**Goal of the exercise**.
Reproduce word for word the lines below, from the line containing "You are a GUI" through the last line, with both ends included. Leave the pictures out.

#####

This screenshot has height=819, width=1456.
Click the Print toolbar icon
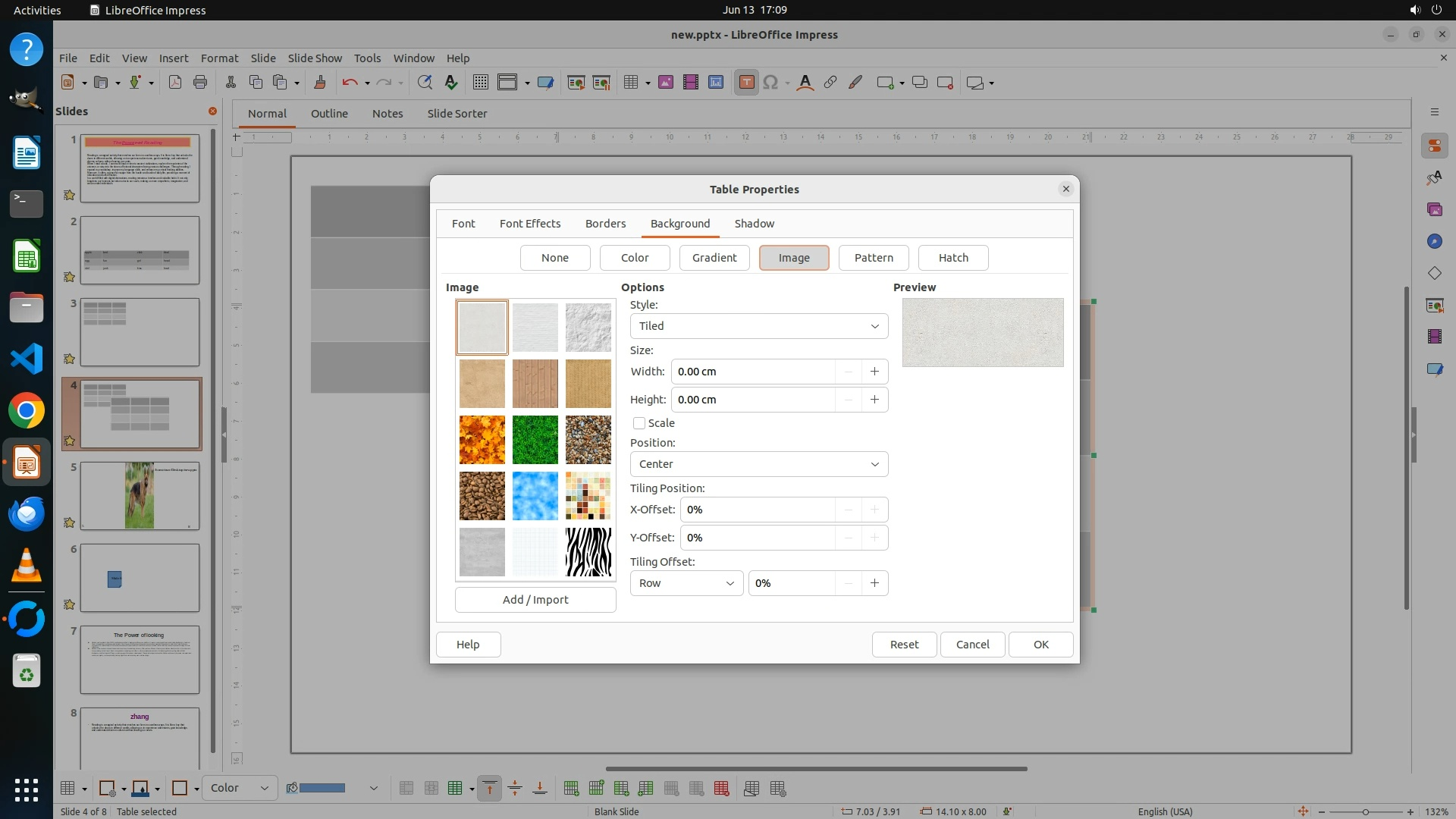pyautogui.click(x=200, y=83)
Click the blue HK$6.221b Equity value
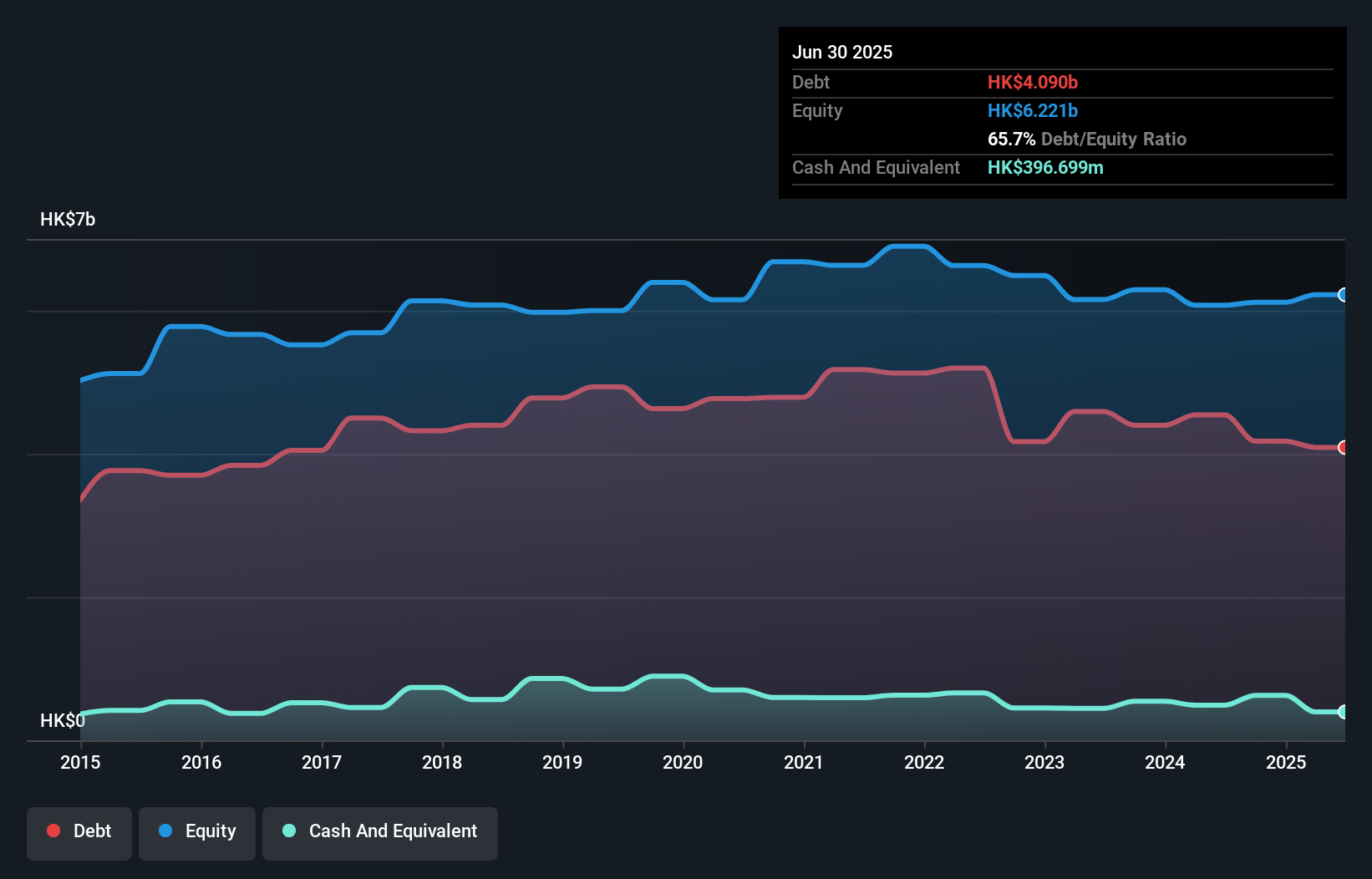Screen dimensions: 1372x879 1033,110
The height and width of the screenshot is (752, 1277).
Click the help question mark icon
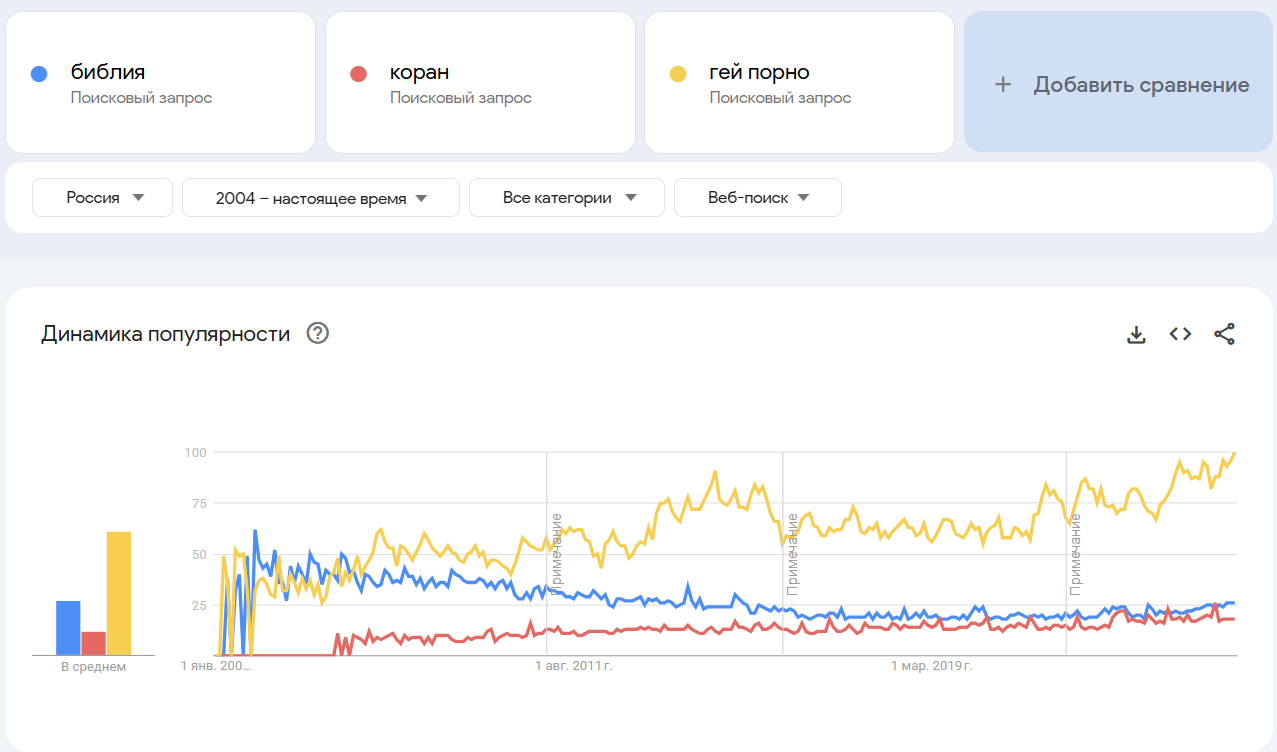(318, 334)
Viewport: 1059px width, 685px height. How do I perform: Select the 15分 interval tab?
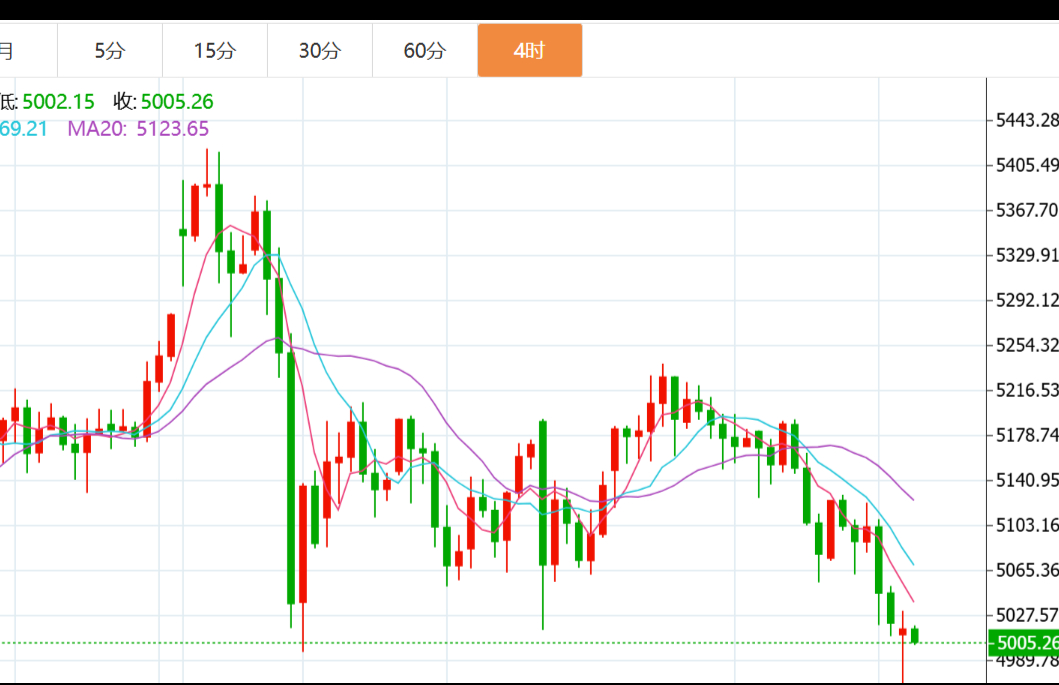pos(215,50)
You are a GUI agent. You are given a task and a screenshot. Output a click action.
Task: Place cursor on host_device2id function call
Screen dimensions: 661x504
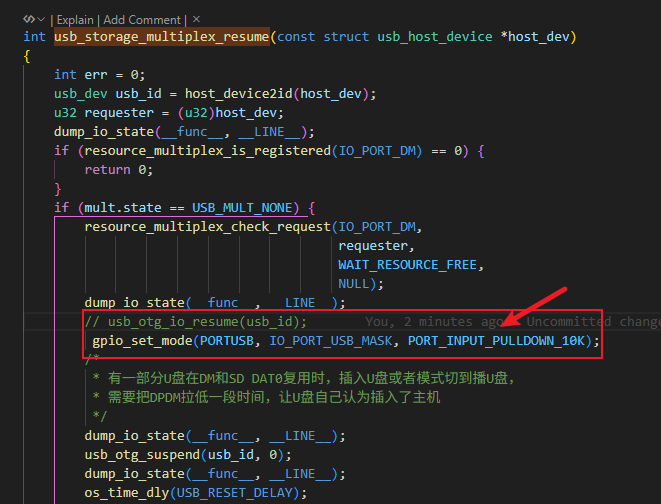click(239, 94)
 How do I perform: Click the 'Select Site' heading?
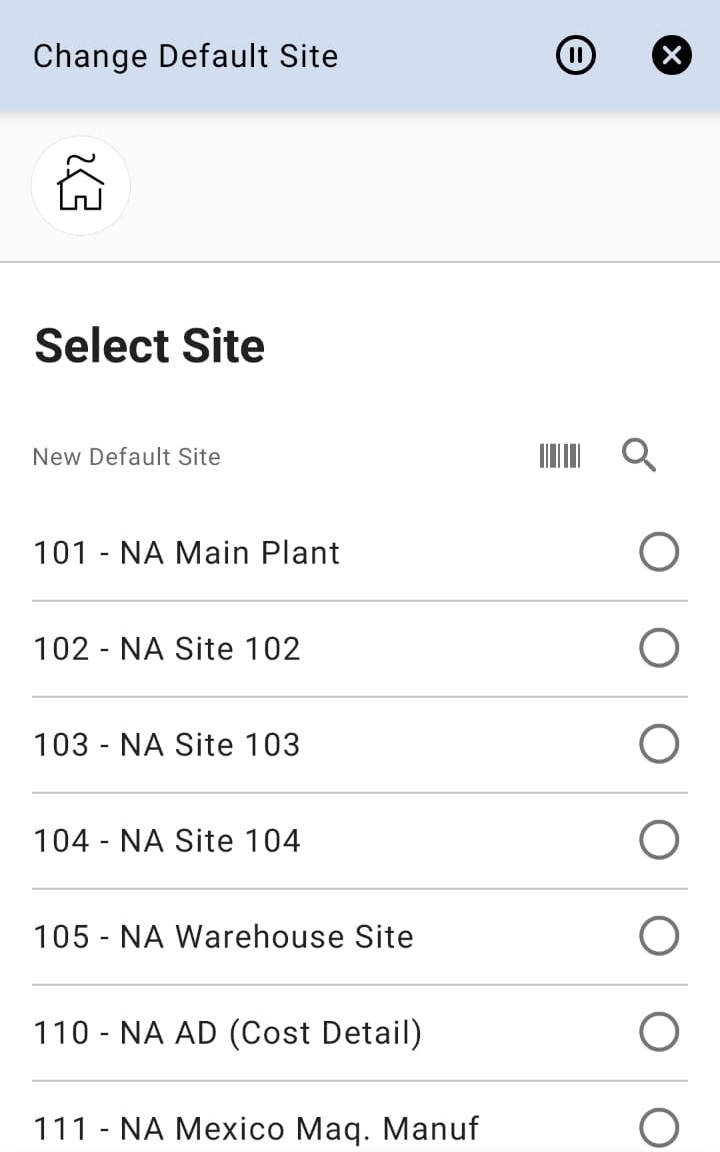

#####

**The reply**.
You are a GUI agent. You are given a task and a screenshot. Output a click action.
Task: Place cursor on host_device2id function call
Screen dimensions: 661x504
click(239, 94)
 How do I perform: Click the 'Select Site' heading?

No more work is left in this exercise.